Agitating farmers from Punjab are not inclined to step into the political turf from the agriculture field. A day after prominent face of the ongoing farmers’ agitation and Bharti Kisan Union (BKU) leader from Haryana Gurnam Singh Chaduni raised a storm of controversy by suggesting ‘Mission Punjab’ asking Punjab farm leaders to take a political plunge, contest upcoming elections, and form a pro-farmer government, the farmer leaders from the state axed the suggestion saying that their “mission” is to force the Central Government to repeal contentious farm laws.
In one voice, they maintained that they neither have any political ambitions, nor any political agenda.
Coming down heavily on Chaduni for even thinking on these lines, the state’s farm leaders distanced themselves from his statement, maintaining that the issue was never discussed during the meetings nor was it ever on the agenda. They, in fact, termed it as “his personal views”.
Notably, Chaduni, in a video message issued on Wednesday, had pointed out that before ‘Mission UP’, farmers should launch a ‘Mission Punjab’ and capture political power so as to present a successful model of governance before the country so that other States can follow suit.
“There is no intention of entering electoral politics by farmer leaders and that the same is never even discussed at the meetings of the core committee nor it was ever on the agenda. It can be his personal views,” said Sanyukt Kisan Morcha leader Dr Darshan Pal, who heads Krantikari Kisan Union Punjab — one of the first organisations to join the protests against farm laws.

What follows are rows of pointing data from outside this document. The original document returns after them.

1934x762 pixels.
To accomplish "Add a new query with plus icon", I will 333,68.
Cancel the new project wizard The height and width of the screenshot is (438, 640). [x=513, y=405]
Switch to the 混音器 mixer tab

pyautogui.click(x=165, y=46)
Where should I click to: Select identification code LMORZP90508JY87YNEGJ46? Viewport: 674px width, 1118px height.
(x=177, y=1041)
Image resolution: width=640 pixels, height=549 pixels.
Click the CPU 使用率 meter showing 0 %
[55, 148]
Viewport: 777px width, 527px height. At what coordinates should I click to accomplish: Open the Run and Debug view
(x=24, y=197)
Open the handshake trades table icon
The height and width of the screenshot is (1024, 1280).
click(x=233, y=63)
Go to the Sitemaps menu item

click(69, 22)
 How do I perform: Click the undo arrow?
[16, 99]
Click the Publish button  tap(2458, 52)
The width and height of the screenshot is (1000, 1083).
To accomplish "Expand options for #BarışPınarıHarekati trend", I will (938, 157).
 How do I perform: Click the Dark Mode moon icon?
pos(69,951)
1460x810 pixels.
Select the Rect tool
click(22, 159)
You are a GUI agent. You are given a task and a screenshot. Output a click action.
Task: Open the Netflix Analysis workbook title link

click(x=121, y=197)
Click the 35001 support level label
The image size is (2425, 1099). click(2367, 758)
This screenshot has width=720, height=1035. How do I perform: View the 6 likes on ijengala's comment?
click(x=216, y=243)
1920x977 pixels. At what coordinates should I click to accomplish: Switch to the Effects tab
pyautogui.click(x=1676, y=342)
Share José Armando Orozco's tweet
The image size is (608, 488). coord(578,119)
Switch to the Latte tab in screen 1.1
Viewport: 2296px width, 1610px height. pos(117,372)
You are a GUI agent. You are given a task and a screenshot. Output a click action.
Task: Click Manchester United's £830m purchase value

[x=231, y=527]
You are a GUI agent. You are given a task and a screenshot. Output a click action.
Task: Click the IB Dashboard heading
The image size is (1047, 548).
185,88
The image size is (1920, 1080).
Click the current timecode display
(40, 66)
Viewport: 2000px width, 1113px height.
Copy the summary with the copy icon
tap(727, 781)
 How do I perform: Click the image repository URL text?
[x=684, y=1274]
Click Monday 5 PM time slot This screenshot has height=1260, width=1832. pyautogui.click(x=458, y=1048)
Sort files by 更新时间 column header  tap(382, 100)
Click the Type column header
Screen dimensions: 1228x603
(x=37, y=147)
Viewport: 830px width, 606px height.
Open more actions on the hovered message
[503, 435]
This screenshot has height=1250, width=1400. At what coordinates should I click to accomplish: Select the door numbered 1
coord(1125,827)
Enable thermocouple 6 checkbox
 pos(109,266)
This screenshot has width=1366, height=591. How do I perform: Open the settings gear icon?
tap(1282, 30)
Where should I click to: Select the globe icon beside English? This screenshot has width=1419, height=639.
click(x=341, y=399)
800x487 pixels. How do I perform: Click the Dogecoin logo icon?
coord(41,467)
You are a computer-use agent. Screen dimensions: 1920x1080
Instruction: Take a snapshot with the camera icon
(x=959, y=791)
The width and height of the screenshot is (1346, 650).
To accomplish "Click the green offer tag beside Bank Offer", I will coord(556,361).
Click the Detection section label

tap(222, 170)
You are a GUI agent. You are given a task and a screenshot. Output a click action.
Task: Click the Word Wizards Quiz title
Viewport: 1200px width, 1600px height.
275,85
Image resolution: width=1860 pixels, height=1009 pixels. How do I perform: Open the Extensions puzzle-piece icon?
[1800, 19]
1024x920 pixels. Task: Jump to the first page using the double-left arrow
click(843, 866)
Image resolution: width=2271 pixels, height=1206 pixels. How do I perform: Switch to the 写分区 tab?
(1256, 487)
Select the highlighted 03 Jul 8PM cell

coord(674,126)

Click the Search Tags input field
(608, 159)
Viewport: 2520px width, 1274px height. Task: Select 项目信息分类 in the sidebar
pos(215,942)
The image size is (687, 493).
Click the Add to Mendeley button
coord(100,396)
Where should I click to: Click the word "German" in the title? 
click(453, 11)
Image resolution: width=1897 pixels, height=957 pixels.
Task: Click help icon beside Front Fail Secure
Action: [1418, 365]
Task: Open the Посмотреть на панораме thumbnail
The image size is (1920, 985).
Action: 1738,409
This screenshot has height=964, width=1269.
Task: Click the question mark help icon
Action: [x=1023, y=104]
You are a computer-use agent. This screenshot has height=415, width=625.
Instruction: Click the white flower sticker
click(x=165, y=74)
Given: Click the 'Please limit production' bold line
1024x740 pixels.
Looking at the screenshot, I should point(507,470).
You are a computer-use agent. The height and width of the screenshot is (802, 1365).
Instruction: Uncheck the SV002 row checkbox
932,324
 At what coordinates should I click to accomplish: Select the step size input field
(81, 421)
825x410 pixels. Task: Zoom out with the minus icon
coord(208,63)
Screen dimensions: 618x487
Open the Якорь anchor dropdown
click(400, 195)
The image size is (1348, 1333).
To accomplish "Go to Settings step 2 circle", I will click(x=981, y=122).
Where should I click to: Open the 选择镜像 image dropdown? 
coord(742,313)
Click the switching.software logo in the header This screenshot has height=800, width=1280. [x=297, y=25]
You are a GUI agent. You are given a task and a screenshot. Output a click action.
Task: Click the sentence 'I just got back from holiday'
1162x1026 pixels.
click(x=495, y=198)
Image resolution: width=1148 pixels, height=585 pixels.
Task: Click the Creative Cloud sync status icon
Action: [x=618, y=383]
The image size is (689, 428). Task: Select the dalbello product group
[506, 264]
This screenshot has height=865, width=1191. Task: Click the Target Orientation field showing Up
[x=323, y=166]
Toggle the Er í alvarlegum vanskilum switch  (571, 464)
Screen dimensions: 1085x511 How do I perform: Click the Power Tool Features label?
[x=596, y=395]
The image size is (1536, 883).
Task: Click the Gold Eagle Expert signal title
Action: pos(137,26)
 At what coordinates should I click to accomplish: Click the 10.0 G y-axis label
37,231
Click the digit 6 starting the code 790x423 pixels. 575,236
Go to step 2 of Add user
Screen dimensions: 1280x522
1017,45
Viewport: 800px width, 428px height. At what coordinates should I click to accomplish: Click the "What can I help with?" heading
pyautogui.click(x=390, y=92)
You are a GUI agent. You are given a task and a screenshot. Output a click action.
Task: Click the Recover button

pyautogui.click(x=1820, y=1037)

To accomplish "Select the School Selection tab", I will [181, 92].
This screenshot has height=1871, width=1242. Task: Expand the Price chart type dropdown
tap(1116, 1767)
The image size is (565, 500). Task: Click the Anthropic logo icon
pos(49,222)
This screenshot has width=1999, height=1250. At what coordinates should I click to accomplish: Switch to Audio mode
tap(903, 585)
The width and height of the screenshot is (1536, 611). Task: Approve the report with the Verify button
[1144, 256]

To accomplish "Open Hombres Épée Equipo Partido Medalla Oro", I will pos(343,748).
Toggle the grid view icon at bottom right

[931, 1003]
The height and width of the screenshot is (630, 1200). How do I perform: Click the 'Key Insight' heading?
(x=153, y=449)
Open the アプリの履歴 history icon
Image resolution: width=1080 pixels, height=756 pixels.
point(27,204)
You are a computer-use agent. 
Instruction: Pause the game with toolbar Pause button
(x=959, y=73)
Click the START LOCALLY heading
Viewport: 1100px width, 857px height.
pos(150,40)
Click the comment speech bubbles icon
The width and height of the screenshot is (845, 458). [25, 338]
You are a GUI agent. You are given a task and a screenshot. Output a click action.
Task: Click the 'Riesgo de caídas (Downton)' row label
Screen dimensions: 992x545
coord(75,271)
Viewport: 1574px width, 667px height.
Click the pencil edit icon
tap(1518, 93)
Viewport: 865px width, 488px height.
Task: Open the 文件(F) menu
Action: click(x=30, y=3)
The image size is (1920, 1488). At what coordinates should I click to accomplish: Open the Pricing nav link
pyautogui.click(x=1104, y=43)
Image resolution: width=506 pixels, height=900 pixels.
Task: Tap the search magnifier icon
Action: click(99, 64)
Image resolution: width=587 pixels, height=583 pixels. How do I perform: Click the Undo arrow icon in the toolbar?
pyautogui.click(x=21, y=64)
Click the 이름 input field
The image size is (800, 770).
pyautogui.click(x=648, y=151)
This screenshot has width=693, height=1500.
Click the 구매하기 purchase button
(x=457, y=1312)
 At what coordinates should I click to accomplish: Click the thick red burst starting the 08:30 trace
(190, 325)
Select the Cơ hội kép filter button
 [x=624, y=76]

“We have no such ambitions and our only agenda is to ensure defeat of BJP in any state wherever elections are due,” he added. Another prominent leader and think-tank of ongoing farmers’ agitation Balbir Singh Rajewal also slammed Chaduni for making an uncalled for statement. “This could be his personal views…I wonder how he can make such a disgusting statement…No decision in this regard has been taken or was ever discussed,” said Rajewal, heading BKU (Rajewal) in Punjab.
“There is no such agenda…As of now, Mission Kisan is going on and there is no scope of Mission Punjab. Our only issues are MSP, and repealing agriculture laws. We cannot fight two fights at the same time, instead we should give our 100 percent to the andolan which we are fighting since past seven months now,” said BKU Kadian president Harmeet Singh Kadian.
Maintaining that this could be Chaduni’s personal views, Kadian said that he was an important and prominent leader and a significant part of SKM body. “His statement could be taken up in the SKM meeting…we should continue fighting on the minimum point programme and should not divert our attention,” he added.
BKU Kadian’s national spokesperson Ravneet Brar also added, “For us these farm bills are priority, we cannot afford to diversify our energy on any other issue. We want to be a pressure group and keep fighting for the rights of the farmers and peasants.”
Notably, Punjab’s biggest farmers’ union, BKU Ekta-Ugrahan — having a massive support base in the agriculture belt across Malwa and almost a blind following in at least 20 districts of Southern Punjab, has already made clear its intentions of not entering the electoral politics in Punjab.
A day before, Chaduni had stated that the farmers have been sitting on dharna at the Delhi borders for seven months and even after defeating the BJP in Bengal, farmers’ issues have not been resolved. Similarly, even after routing the BJP in Uttar Pradesh polls, nothing will happen, he had added.
Going by his 29 years of experience in farmers agitations, he had said, “In Haryana, we agitated against Bhajan Lal and threw him out of power but when Bansi Lal did not relent, we fought with him also. But his successor Chautala took advantage of it when in power, he was responsible for firing on seven farmers. But Hooda took advantage of it. In sum, farmers' issues were never resolved by successive governments since we remained apolitical.”
“If we defeat BJP in UP, and we will, will our issues get resolved,” he had questioned adding, “I feel we have a negative approach when we say that we want to rout this government or that and I feel we should think constructively and build an exemplary model of governance for the country to follow”.
“We have 65 percent of electoral strength and show the country how the government should be run. Present candidates cannot do anything because they are slaves of the respective parties which give them tickets and are not committed to issues,” Chaduni had stated on Wednesday.